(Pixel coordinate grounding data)

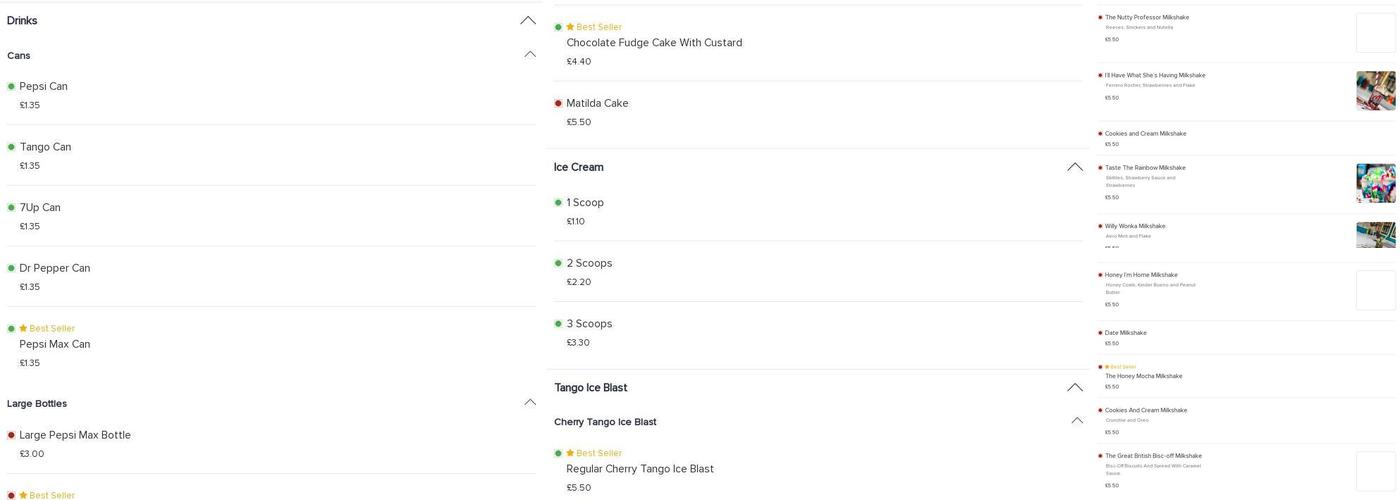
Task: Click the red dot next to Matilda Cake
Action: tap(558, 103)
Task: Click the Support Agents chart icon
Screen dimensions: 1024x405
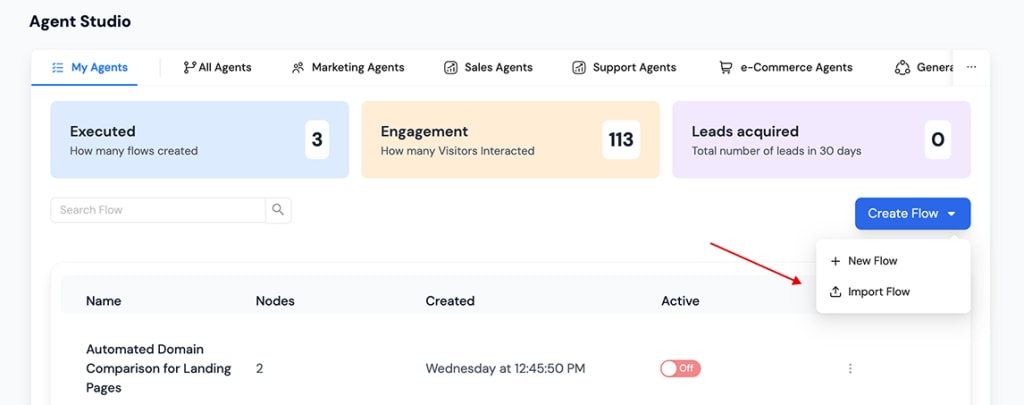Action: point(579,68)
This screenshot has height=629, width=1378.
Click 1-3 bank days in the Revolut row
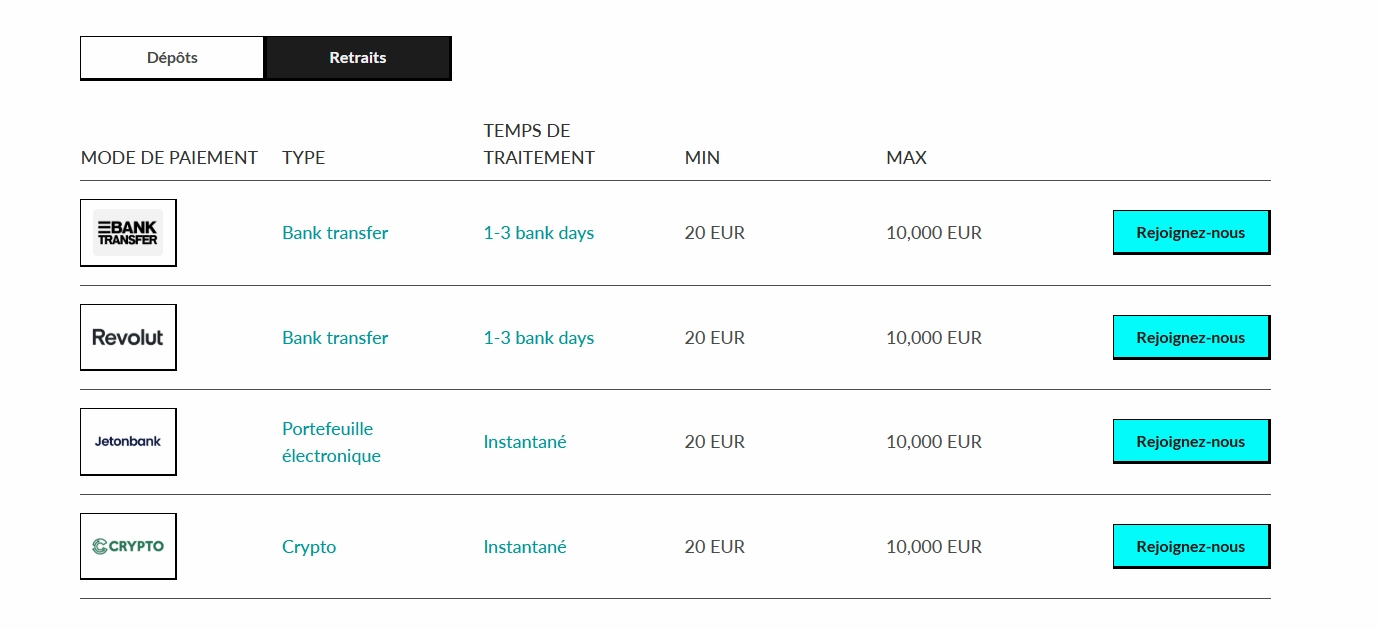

...

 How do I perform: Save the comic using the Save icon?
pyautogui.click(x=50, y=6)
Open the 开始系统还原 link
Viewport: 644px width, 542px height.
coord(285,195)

| WORK ITEM |
Look above for the line with "Screen dimensions: 1024x405" and the line with "Click 1-3 bank days in the Revolut row", then copy exactly the lines from the first through the second, both kept, with no pictures.

| ANSWER TO THIS EXERCISE |
Screen dimensions: 1024x405
Action: point(579,68)
This screenshot has height=629, width=1378.
Click 1-3 bank days in the Revolut row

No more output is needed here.